Randomizing the order of questions

The ability to randomize the order in which questions or options appear in a form is a well established technique to reduce introducing unintended bias in a survey, where exposure to previous questions may subconsciously influence a respondent's answers to subsequent ones, or options appearing at the top may be perceived to be preferable or more important. To avoid the later, ODK provides the ability to randomize the choice order so that each time your form is run the displayed order of the options in a select_one or select_multiple question will be different. Unfortunately, there is no handy equivalent in ODK for randomizing the actual order of the questions themselves. There are some techniques you can try to randomly order your questions, one of the most popular being a brute-force approach of creating all possible permutations of ordering, each in a different group, and then using a random number to only show one of the groups [see https://docs.google.com/spreadsheets/d/11LEhyjkRWryTKKfmlyTMWOUkKLDRnY9JDAOqgCzEE2M for an example]; each time the user will be randomly presented with a different permutation group. The main problem with this approach is that the number of permutations grows factorially: 3 questions - 1,2,3 - have 6 possible permutations: 123, 132, 213, 231, 312, 321; 5 questions have 120 permutations; 10 questions have over 3.6 million! You can reduce the number of presented permutations to a manageable size, but at the expense of true 'randomness' [sic].

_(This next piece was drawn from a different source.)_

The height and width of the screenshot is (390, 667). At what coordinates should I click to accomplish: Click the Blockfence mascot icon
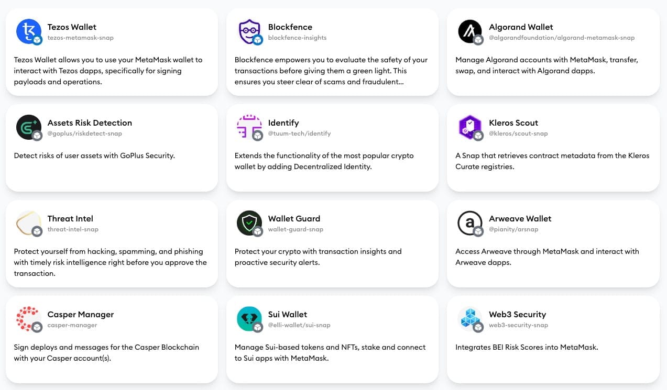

This article describes a new technique to present an arbitrary list of questions in a truly randomized order each time you run the form. It scales linearly with the number of questions and doesn't involve a great deal of effort on behalf of the form designer to implement. So let's jump straight in... :slight_smile:

1. Create a prescribed choice list

First, we need to create a select_one question (or select_multiple, it doesn't matter which) with a choice list that contains a list of numbers 1..N, where N is the number of questions we will be randomizing; lets say 5. The labels associated with each choice don't matter; we wont be using them, and this select question wont actually be shown(!). In our example the choice values must be: 1,2,3,4,5.

step1

The real purpose of this select question is to generate a list of numbers - in the form of a XForm nodeset - which we can then randomize. By making the select's relevant = NO means this utility question is hidden and wont actually be shown to the user. Specifying a choice_filter = YES is a trick to force pyxform to generate an XForm with these choices turned into a secondary instance nodeset, rather than 'inline' with the associated XForm control. This step isn't actually required anymore due to recent changes in pyxform whereby all select options are now automatically expressed as secondary instances, but it helps for backward compatibility, and I found ODK Validate may still sometimes throw an error without it.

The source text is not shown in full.